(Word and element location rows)
---

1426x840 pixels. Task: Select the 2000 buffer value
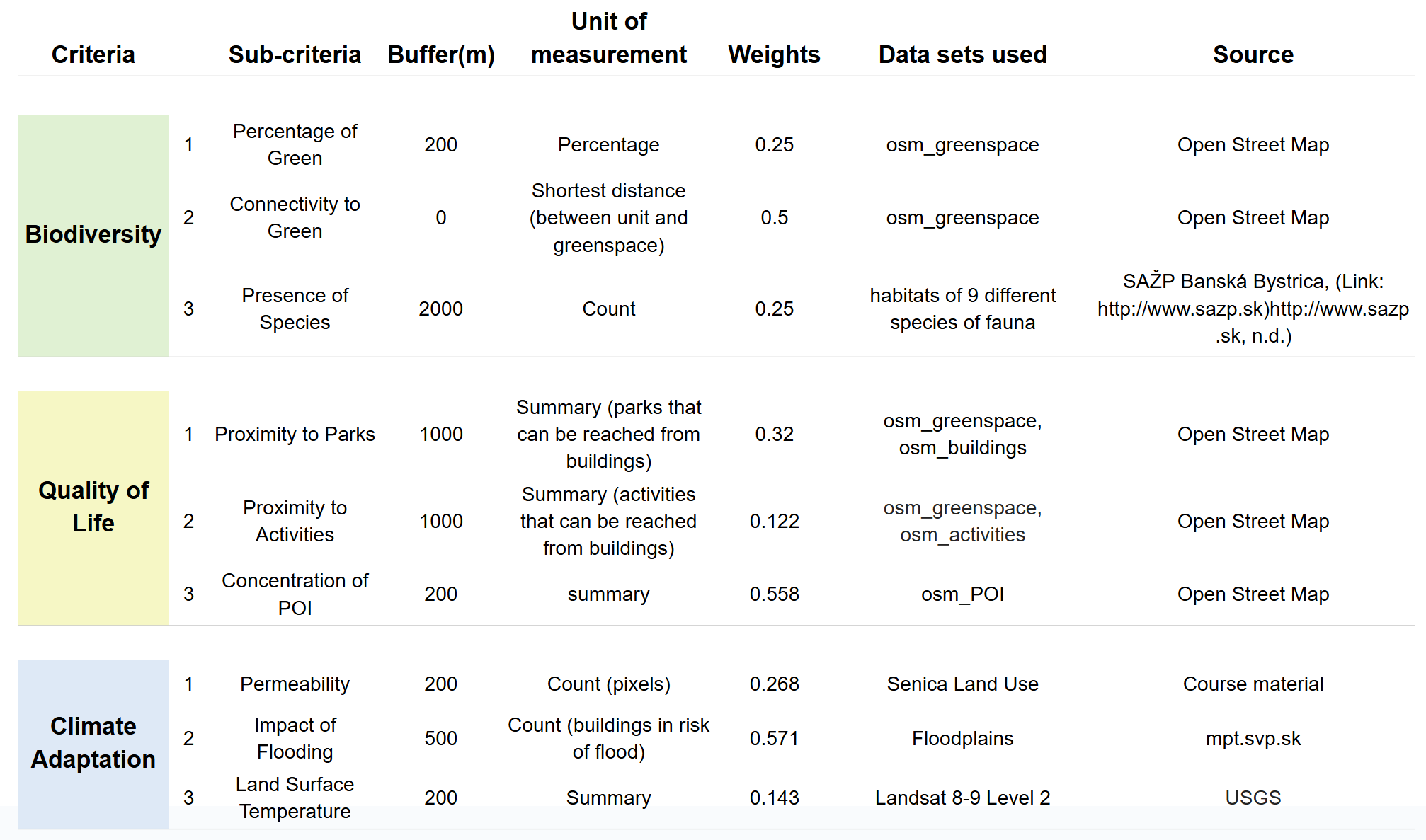tap(440, 309)
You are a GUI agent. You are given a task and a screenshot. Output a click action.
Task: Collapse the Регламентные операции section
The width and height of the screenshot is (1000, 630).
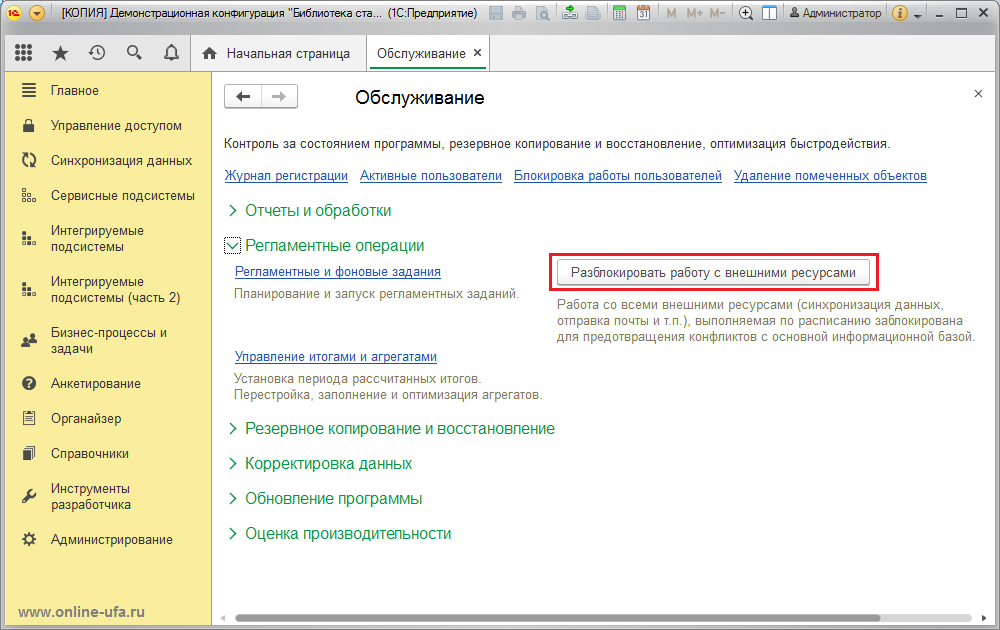tap(233, 246)
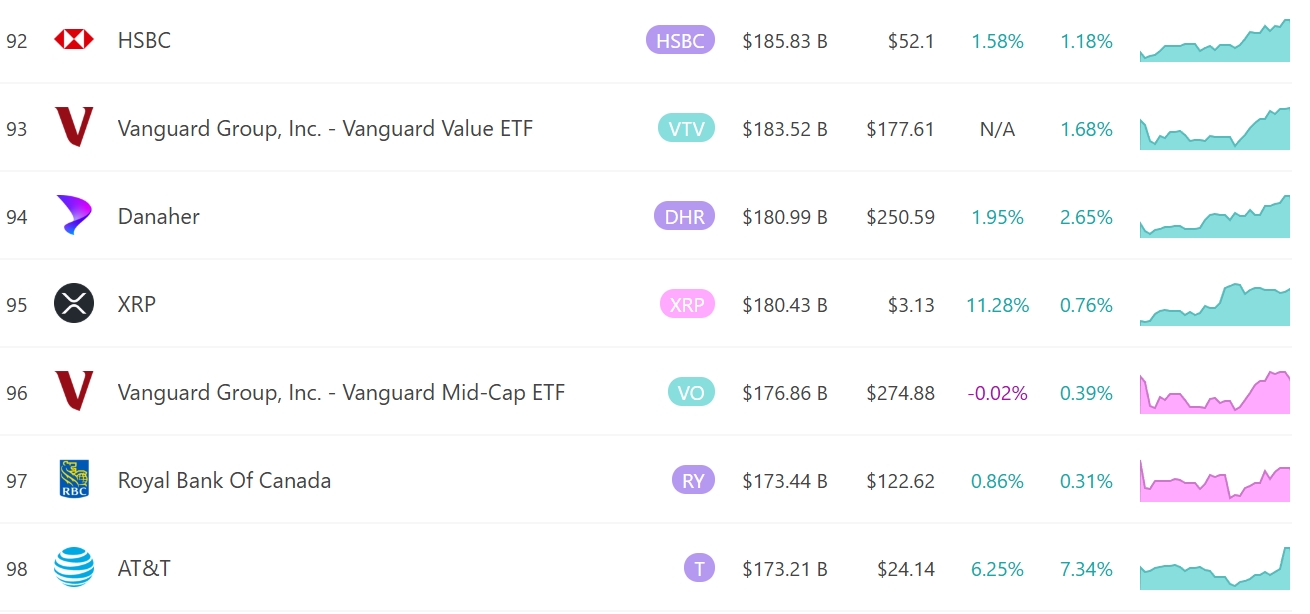
Task: Open Vanguard Mid-Cap ETF name link
Action: click(341, 392)
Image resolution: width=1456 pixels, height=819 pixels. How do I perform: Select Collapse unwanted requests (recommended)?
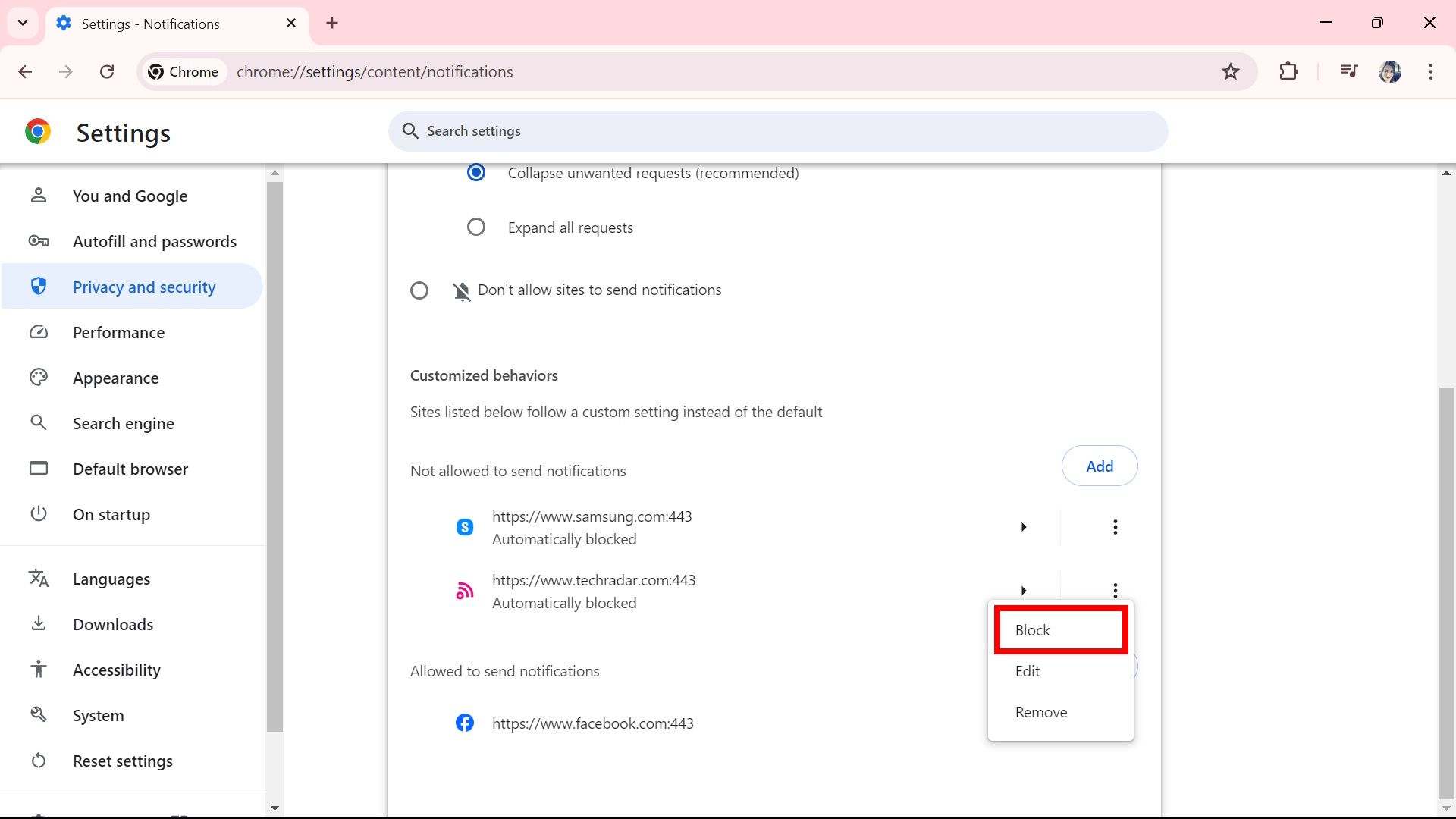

---

WHAT NEEDS TO BE DONE: Render the rows above as a JSON list of strings, one string per line and no blank lines. Leave the pictures out.

SOLUTION TO THIS TASK:
[
  "1426x840 pixels. Task: Select the 2000 buffer value",
  "tap(440, 309)",
  "You are a GUI agent. You are given a task and a screenshot. Output a click action.",
  "Task: Collapse the Регламентные операции section",
  "The width and height of the screenshot is (1000, 630).",
  "tap(233, 246)",
  "Task: Open Vanguard Mid-Cap ETF name link",
  "Action: click(341, 392)",
  "Image resolution: width=1456 pixels, height=819 pixels. How do I perform: Select Collapse unwanted requests (recommended)?"
]